Secondly, the wealthy and corporate interests possess a disproportionately large amount of the wealth of the nation. Affluent groups and firms will direct investment from within to without or order their financial affairs to ease the claims of extortionate Taxation. They are inclined to hire knowledgeable, shrewd and expensive counselors to protect their interests. For the majority of people such advice and assistance is financially prohibitive. Extraordinary efforts are made to conceal income or evade tax by planning and implementing the most elaborate of intrigues. Legal experts exploit obscurities in law for to establish bewildering schemes of concealment. They avail themselves of states or countries that have less or no taxation. They solicit politicians with persuasive and not infrequently, compensatory pleas for exclusions and variances in new or existing laws and policies. With success in devising overtly evasive operations the government and its leaders are compelled to create more complicated and subtle policy, creating a need for more lucrative pleas and consultations that hopefully yield enriching or favourable judgments and exemptions.

Of the masses a noticeable fraction garner slight reductions in tax remissions by shaving their enforced contributions here and there, exaggerating certain claims or liabilities, and omitting certain revenues obtained through irregular means. With augmented imposition, such pecuniary misdemeanors flourish.

Revenues to fund public projects and services accrue through impersonally applied rates and charges upon property, wealth, and income. The usage of government services has little bearing upon an individual’s contribution to the costs of those services. If a family comprise 1 school age child, then it contributes funds to education by a measure wholly unrelated to the demands it places upon the system of education. A family of 10 school age children and the family of one living within the same vicinity could and very often do contribute comparatively similar amounts of money to the same school district. An individual repeatedly visiting a public hospital may contribute an amount equivalent to that of an individual with similar financial circumstances rarely visiting the same hospital. A person or business, conscientiously re-cycling refuse, placing one bag of garbage for pick-up, pays a rate equivalent to a similar firm eschewing re-cycling and submitting 10 bags.

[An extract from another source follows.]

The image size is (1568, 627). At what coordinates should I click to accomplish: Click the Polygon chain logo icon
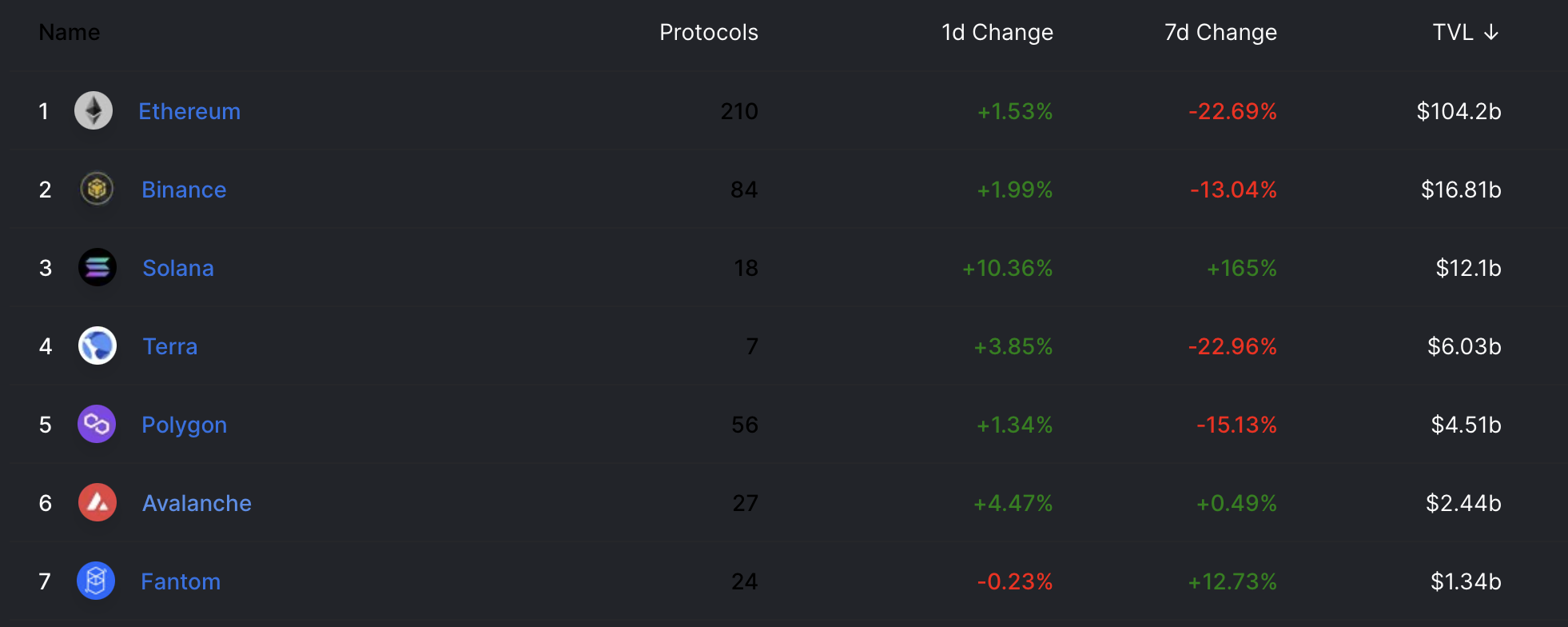click(x=97, y=424)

Attempts to balance the discrepancy by implementing a system of payment proportioned to use, in conjunction with Taxation, would meet and has met with great resistance. A hostile majority merely view it as a supplementary tax. The funds for the provision of services have already been collected, allocated, and dispensed. It is well known that government functionaries are loath to remit any savings from operations lest it curtail future department revenues. Consequently, they will expend conserved funds on ventures, necessary or frivolous. Bereft of a mechanism to ensure the savings culled from supplementary charges convert to lower tax rates, the public would rarely enjoy the largesse created.

Without the deterrent of elevated cost to curb excessive use of government resources by individual or enterprise, the inequities and injustices inherent in Taxation proliferate, aggravating the waste of public monies and undermining any profitable means of distributive control.

Lastly, I am certain that, with the assistance of the reader, the list of disadvantages could expand exponentially.

One may genuinely wonder at the weighty burden Taxation places upon the industrious nature of Man and how much it must remorselessly strip away from the economies and wealth of the people of nations and of the world! An accounting of the breadth of its ruinous and corrosive influence must be impossible. It is a known to all that Taxation is a relentless scourge, forever impairing and impeding Man’s intellectual treasures and their fruitful employment in the betterment of his wretched condition. Without this virulent scourge, Man’s condition can only improve.